There are days we have power struggles, and battles over everything.
There are arguments over going potty, getting ready, leaving the house, going to bed, or simply that I can’t do something that you want right now, but rather in a couple of minutes.
The hard days are hard. There are battles over every little thing it seems like.
There are tears, and big emotions, and yells, and kicks.
On these days I want you to know that I try so hard. So hard to be the mom you need me to be. To be understanding.
To know that you are HAVING a hard time, not GIVING ME a hard time.
But sometimes I fail.
Sometimes by the third, fourth, or fifth fit of the day, I have lost my patience.
Sometimes, I have to carry you, kicking and screaming and crying, all the way up to your room so we can calm down.
Sometimes I yell back. Sometimes I am not the nicest version of myself. Sometimes I forget you are only 4.
Sometimes I need a break. I ask you to give me a moment. To let Mama have 5 minutes so I can keep my cool.
Sometimes I just need to breathe.
And when I ask you to stop following me for just a moment, I see the hurt in your eyes. And I hear you tell me that I’ve hurt your feelings, and that it feels like I don’t love you anymore.
It breaks my heart.
I never want to hurt you.
I never want you to feel like that.
I also don’t want to yell. I don’t want to lose my cool. And so sometimes I NEED those moments to keep it together.
I know you don’t understand. And that’s ok. You will one day.
Here’s what I want you to know, though, and what I need to remind myself of:
We are not defined by these moments. These hard times. They don’t define us.
What defines us, is our love. Our never ending, love you for the rest of your life, love.
What defines us is our sincere apologies to one another after we’ve butted heads for the 6th time that day.
What defines us is our ability to calm down together.
What defines us is the moment you finally let me hold you and we both just let go. We sit and cry, and talk, and hold on tight.
Our love defines us.
There might be days that I feel like I need a break. But here’s the truth:
I don’t want to be anywhere but with YOU.

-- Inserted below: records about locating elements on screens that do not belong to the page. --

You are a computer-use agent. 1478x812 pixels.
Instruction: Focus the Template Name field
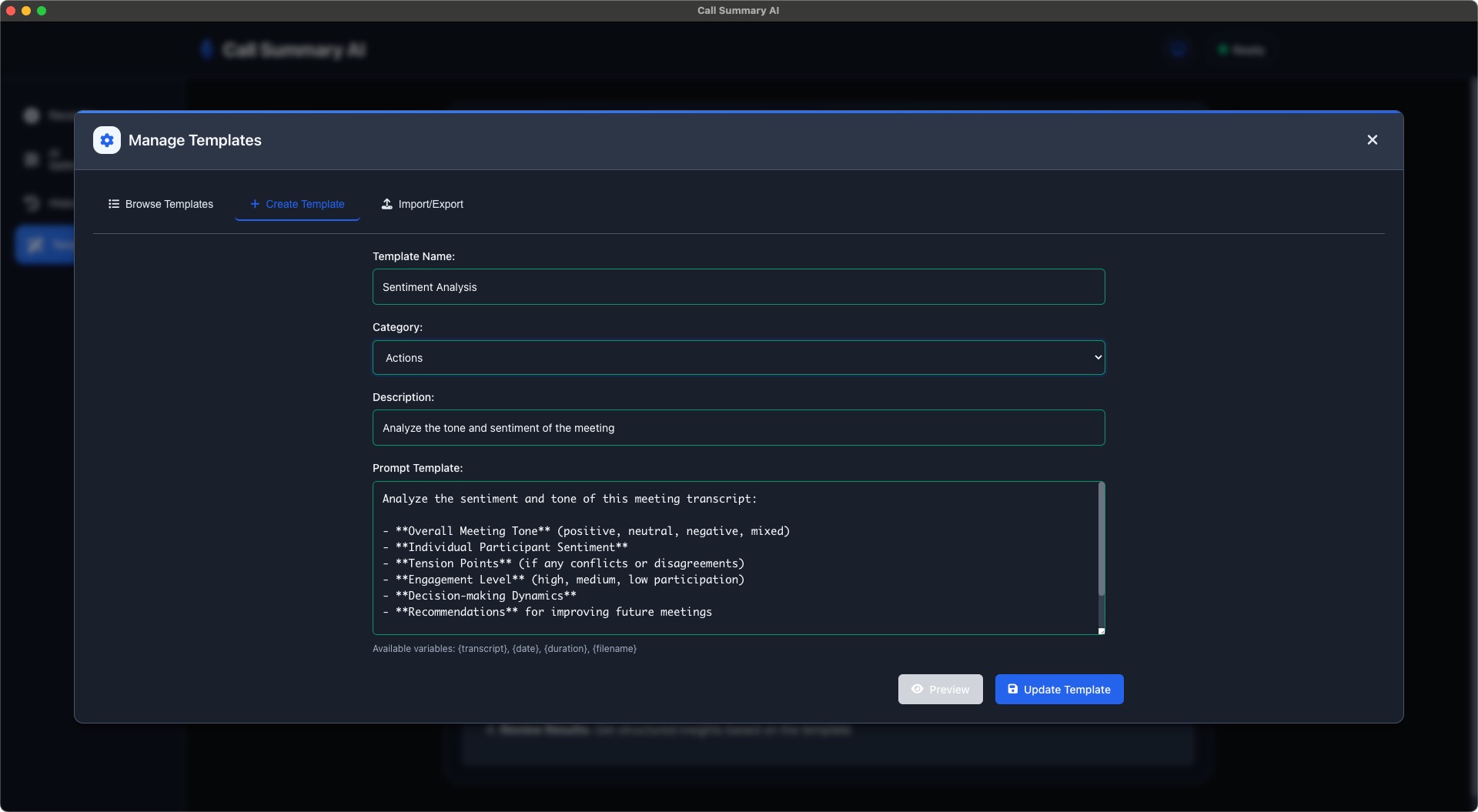click(738, 287)
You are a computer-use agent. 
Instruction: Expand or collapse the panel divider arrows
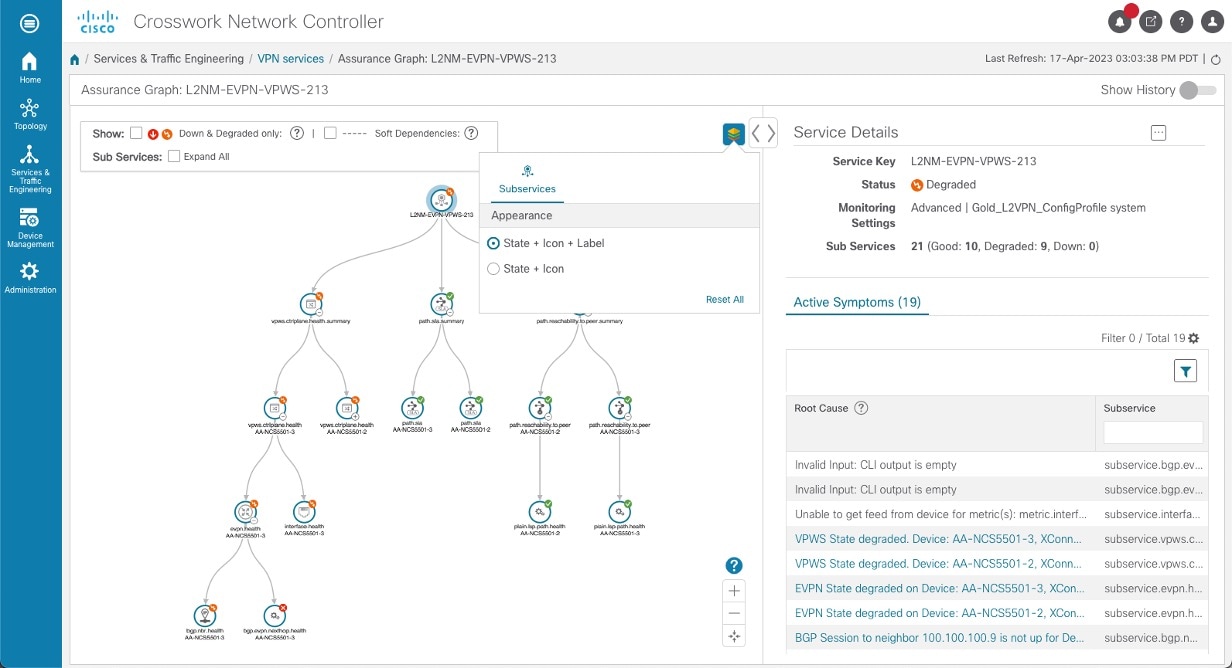[x=763, y=133]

I love staying home with you. I may not love every moment, but I love our time together. And there’s NO PLACE I’d rather be.
I don’t want to take a trip without you. Rather, I want a day together. A day with no battles, no tears, and all laughs.
The only break I need, is not away from you, but away from the battles.
I worry about how we might clash in your teenage years. I worry that you’ll have a phase of hating me. And gosh I HOPE it’s just a phase.
I’ll do everything in my power to make sure it’s just a phase or that it doesn’t happen at all.
For now, I want you to remember our good days. Don’t remember the bad. Don’t remember the days I yell. Please.
Because, while those days are few and far between, I know that it’s easy to remember the hard times. I know it’s easy to take for granted the good times and the times of laughter.
Remember the times I hold you at night, and we snuggle and give kisses and talk.
Remember the times I see you.
Because I do. I see you. I hear you.
I will never give up on you, and I am ALWAYS here for you. NO MATTER WHAT.
That’s what defines us. Our love.
Our love is amazing. It can move mountains.
As I held you last night I took a deep breath and focused in. I wanted to remember the moment forever.
“Kisses for a lifetime,” I told you, as I gave you seven little kisses like I used to do every single day when you were a baby. “Store them all up. You’ll always always always have Mama kisses. Anytime you need them, even if I’m not there.”
You laugh now and tell me “I’m going to throw them away!”
I laughed and told you it was impossible. “They are stuck on there. You can never get rid of my kisses.”
“No really, I’m going to throw them away!” You laughed and laughed.
And then you asked for more and more.
One day you won’t want lots of Mama kisses and snuggles at night. One day you won’t want to sit in my lap and let me hold you.
For now, I’ll hold you as long as you let me.
I love you sweet girl. Forever and always.